__Exercise description__. Copy all of the records exactly.

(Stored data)
━━━━
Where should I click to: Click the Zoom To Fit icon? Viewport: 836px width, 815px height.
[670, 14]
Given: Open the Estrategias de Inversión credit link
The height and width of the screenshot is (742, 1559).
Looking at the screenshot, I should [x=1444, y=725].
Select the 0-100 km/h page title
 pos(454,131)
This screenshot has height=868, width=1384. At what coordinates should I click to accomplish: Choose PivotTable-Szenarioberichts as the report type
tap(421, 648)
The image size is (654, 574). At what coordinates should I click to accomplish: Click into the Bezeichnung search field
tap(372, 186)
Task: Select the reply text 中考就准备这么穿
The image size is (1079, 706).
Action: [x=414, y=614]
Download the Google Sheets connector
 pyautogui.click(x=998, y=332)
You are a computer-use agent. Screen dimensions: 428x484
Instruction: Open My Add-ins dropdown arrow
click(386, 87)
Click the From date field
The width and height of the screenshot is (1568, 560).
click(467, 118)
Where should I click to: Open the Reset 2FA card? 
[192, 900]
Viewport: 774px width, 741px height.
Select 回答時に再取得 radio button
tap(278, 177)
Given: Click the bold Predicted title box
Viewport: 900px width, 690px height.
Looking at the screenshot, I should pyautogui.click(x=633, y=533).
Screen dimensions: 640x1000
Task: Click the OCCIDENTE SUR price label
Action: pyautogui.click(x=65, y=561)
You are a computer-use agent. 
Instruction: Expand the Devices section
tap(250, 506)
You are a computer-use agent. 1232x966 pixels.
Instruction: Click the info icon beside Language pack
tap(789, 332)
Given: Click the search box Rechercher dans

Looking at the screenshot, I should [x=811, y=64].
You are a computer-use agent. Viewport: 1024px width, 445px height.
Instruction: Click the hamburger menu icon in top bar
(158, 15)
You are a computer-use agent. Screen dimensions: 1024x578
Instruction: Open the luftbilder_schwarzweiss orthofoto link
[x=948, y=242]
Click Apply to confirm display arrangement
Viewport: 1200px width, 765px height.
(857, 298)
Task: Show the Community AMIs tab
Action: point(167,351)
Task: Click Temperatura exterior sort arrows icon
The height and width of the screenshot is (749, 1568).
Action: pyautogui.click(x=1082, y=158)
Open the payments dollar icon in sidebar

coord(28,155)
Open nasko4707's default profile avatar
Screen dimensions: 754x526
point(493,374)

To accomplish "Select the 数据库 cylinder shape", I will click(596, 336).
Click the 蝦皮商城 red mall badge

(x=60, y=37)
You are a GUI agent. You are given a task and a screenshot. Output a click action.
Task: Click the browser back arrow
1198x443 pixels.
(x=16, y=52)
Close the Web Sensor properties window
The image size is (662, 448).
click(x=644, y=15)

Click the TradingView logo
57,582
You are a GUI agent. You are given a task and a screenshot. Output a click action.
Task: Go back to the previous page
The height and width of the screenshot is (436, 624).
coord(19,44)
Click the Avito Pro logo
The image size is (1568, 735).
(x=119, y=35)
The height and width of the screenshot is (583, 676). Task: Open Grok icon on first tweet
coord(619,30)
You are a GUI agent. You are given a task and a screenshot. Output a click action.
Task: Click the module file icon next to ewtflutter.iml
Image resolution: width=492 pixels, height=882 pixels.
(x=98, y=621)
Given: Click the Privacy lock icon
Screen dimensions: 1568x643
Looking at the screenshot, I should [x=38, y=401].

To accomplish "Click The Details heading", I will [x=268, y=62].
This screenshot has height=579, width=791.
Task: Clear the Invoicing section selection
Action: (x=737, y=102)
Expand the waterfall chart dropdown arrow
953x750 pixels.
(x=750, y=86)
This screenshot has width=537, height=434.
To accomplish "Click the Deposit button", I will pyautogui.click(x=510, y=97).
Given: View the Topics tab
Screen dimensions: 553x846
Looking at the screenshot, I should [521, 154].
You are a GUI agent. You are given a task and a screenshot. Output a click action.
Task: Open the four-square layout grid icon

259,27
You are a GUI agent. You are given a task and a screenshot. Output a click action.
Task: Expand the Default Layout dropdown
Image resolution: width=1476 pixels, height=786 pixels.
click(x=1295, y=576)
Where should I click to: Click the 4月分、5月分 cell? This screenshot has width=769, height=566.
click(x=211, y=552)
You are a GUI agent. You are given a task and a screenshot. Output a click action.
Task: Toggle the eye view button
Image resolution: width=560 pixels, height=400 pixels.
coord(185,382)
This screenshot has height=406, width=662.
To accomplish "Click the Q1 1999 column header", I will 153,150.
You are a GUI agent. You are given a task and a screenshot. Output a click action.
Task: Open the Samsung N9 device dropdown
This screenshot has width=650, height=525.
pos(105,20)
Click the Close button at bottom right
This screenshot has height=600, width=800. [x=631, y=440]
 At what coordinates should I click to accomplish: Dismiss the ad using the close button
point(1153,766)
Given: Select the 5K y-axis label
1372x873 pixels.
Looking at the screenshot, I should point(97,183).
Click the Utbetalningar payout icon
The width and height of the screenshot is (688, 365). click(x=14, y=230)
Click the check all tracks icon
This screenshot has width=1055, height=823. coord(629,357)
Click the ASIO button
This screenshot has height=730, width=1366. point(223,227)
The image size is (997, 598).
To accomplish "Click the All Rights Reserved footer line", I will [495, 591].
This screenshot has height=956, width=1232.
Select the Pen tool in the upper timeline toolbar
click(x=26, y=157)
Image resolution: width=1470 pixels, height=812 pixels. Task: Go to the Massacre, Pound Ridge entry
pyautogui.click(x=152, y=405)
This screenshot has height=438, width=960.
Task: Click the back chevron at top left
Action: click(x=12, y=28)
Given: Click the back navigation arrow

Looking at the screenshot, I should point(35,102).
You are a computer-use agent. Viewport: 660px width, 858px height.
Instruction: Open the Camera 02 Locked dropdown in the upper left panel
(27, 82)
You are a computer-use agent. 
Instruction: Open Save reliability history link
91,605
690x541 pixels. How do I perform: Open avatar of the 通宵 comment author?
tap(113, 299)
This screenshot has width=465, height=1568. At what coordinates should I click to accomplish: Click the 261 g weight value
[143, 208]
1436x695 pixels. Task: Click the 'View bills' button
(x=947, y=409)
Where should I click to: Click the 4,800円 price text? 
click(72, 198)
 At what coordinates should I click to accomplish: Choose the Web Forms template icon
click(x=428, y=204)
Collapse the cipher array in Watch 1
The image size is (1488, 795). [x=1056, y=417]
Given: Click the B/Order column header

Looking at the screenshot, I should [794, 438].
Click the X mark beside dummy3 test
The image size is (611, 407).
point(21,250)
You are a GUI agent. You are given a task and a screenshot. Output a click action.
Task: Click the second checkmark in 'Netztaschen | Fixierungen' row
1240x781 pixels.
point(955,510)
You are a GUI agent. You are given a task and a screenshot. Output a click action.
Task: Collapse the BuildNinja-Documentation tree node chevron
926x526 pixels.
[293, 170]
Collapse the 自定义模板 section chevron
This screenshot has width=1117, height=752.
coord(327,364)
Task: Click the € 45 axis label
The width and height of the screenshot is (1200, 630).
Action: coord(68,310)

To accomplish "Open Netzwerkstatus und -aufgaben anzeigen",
━━━━
__Answer to this problem__.
Where should I click to: Click the Zoom To Fit icon? Viewport: 836px width, 815px height.
[670, 14]
Given: Open the Estrategias de Inversión credit link
The height and width of the screenshot is (742, 1559).
Looking at the screenshot, I should [x=1444, y=725].
Select the 0-100 km/h page title
 pos(454,131)
This screenshot has height=868, width=1384. At what coordinates should I click to accomplish: Choose PivotTable-Szenarioberichts as the report type
tap(421, 648)
The image size is (654, 574). At what coordinates should I click to accomplish: Click into the Bezeichnung search field
tap(372, 186)
Task: Select the reply text 中考就准备这么穿
The image size is (1079, 706).
Action: [x=414, y=614]
Download the Google Sheets connector
 pyautogui.click(x=998, y=332)
You are a computer-use agent. Screen dimensions: 428x484
Instruction: Open My Add-ins dropdown arrow
click(386, 87)
Click the From date field
The width and height of the screenshot is (1568, 560).
click(467, 118)
Where should I click to: Open the Reset 2FA card? 
[192, 900]
Viewport: 774px width, 741px height.
Select 回答時に再取得 radio button
tap(278, 177)
Given: Click the bold Predicted title box
Viewport: 900px width, 690px height.
Looking at the screenshot, I should pyautogui.click(x=633, y=533).
Screen dimensions: 640x1000
Task: Click the OCCIDENTE SUR price label
Action: pyautogui.click(x=65, y=561)
You are a computer-use agent. 
Instruction: Expand the Devices section
tap(250, 506)
You are a computer-use agent. 1232x966 pixels.
Instruction: Click the info icon beside Language pack
tap(789, 332)
Given: Click the search box Rechercher dans

Looking at the screenshot, I should [x=811, y=64].
You are a computer-use agent. Viewport: 1024px width, 445px height.
Instruction: Click the hamburger menu icon in top bar
(158, 15)
You are a computer-use agent. Screen dimensions: 1024x578
Instruction: Open the luftbilder_schwarzweiss orthofoto link
[x=948, y=242]
Click Apply to confirm display arrangement
Viewport: 1200px width, 765px height.
(857, 298)
Task: Show the Community AMIs tab
Action: point(167,351)
Task: Click Temperatura exterior sort arrows icon
The height and width of the screenshot is (749, 1568).
Action: pyautogui.click(x=1082, y=158)
Open the payments dollar icon in sidebar

coord(28,155)
Open nasko4707's default profile avatar
Screen dimensions: 754x526
point(493,374)

To accomplish "Select the 数据库 cylinder shape", I will click(596, 336).
Click the 蝦皮商城 red mall badge

(x=60, y=37)
You are a GUI agent. You are given a task and a screenshot. Output a click action.
Task: Click the browser back arrow
1198x443 pixels.
(x=16, y=52)
Close the Web Sensor properties window
The image size is (662, 448).
click(x=644, y=15)

Click the TradingView logo
57,582
You are a GUI agent. You are given a task and a screenshot. Output a click action.
Task: Go back to the previous page
The height and width of the screenshot is (436, 624).
coord(19,44)
Click the Avito Pro logo
The image size is (1568, 735).
(x=119, y=35)
The height and width of the screenshot is (583, 676). Task: Open Grok icon on first tweet
coord(619,30)
You are a GUI agent. You are given a task and a screenshot. Output a click action.
Task: Click the module file icon next to ewtflutter.iml
Image resolution: width=492 pixels, height=882 pixels.
(x=98, y=621)
Given: Click the Privacy lock icon
Screen dimensions: 1568x643
Looking at the screenshot, I should [x=38, y=401].

To accomplish "Click The Details heading", I will [x=268, y=62].
This screenshot has height=579, width=791.
Task: Clear the Invoicing section selection
Action: (x=737, y=102)
Expand the waterfall chart dropdown arrow
953x750 pixels.
(x=750, y=86)
This screenshot has width=537, height=434.
To accomplish "Click the Deposit button", I will pyautogui.click(x=510, y=97).
Given: View the Topics tab
Screen dimensions: 553x846
Looking at the screenshot, I should [521, 154].
You are a GUI agent. You are given a task and a screenshot. Output a click action.
Task: Open the four-square layout grid icon

259,27
You are a GUI agent. You are given a task and a screenshot. Output a click action.
Task: Expand the Default Layout dropdown
Image resolution: width=1476 pixels, height=786 pixels.
click(x=1295, y=576)
Where should I click to: Click the 4月分、5月分 cell? This screenshot has width=769, height=566.
click(x=211, y=552)
You are a GUI agent. You are given a task and a screenshot. Output a click action.
Task: Toggle the eye view button
Image resolution: width=560 pixels, height=400 pixels.
coord(185,382)
This screenshot has height=406, width=662.
To accomplish "Click the Q1 1999 column header", I will 153,150.
You are a GUI agent. You are given a task and a screenshot. Output a click action.
Task: Open the Samsung N9 device dropdown
This screenshot has width=650, height=525.
pos(105,20)
Click the Close button at bottom right
This screenshot has height=600, width=800. [x=631, y=440]
 At what coordinates should I click to accomplish: Dismiss the ad using the close button
point(1153,766)
Given: Select the 5K y-axis label
1372x873 pixels.
Looking at the screenshot, I should point(97,183).
Click the Utbetalningar payout icon
The width and height of the screenshot is (688, 365). click(x=14, y=230)
Click the check all tracks icon
This screenshot has width=1055, height=823. coord(629,357)
Click the ASIO button
This screenshot has height=730, width=1366. point(223,227)
The image size is (997, 598).
To accomplish "Click the All Rights Reserved footer line", I will [495, 591].
This screenshot has height=956, width=1232.
Select the Pen tool in the upper timeline toolbar
click(x=26, y=157)
Image resolution: width=1470 pixels, height=812 pixels. Task: Go to the Massacre, Pound Ridge entry
pyautogui.click(x=152, y=405)
This screenshot has height=438, width=960.
Task: Click the back chevron at top left
Action: click(x=12, y=28)
Given: Click the back navigation arrow

Looking at the screenshot, I should point(35,102).
You are a computer-use agent. Viewport: 660px width, 858px height.
Instruction: Open the Camera 02 Locked dropdown in the upper left panel
(27, 82)
You are a computer-use agent. 
Instruction: Open Save reliability history link
91,605
690x541 pixels. How do I perform: Open avatar of the 通宵 comment author?
tap(113, 299)
This screenshot has width=465, height=1568. At what coordinates should I click to accomplish: Click the 261 g weight value
[143, 208]
1436x695 pixels. Task: Click the 'View bills' button
(x=947, y=409)
Where should I click to: Click the 4,800円 price text? 
click(72, 198)
 At what coordinates should I click to accomplish: Choose the Web Forms template icon
click(x=428, y=204)
Collapse the cipher array in Watch 1
The image size is (1488, 795). [x=1056, y=417]
Given: Click the B/Order column header

Looking at the screenshot, I should [794, 438].
Click the X mark beside dummy3 test
The image size is (611, 407).
point(21,250)
You are a GUI agent. You are given a task and a screenshot. Output a click action.
Task: Click the second checkmark in 'Netztaschen | Fixierungen' row
1240x781 pixels.
point(955,510)
You are a GUI agent. You are given a task and a screenshot. Output a click action.
Task: Collapse the BuildNinja-Documentation tree node chevron
926x526 pixels.
[293, 170]
Collapse the 自定义模板 section chevron
This screenshot has width=1117, height=752.
coord(327,364)
Task: Click the € 45 axis label
The width and height of the screenshot is (1200, 630).
Action: coord(68,310)

To accomplish "Open Netzwerkstatus und -aufgaben anzeigen",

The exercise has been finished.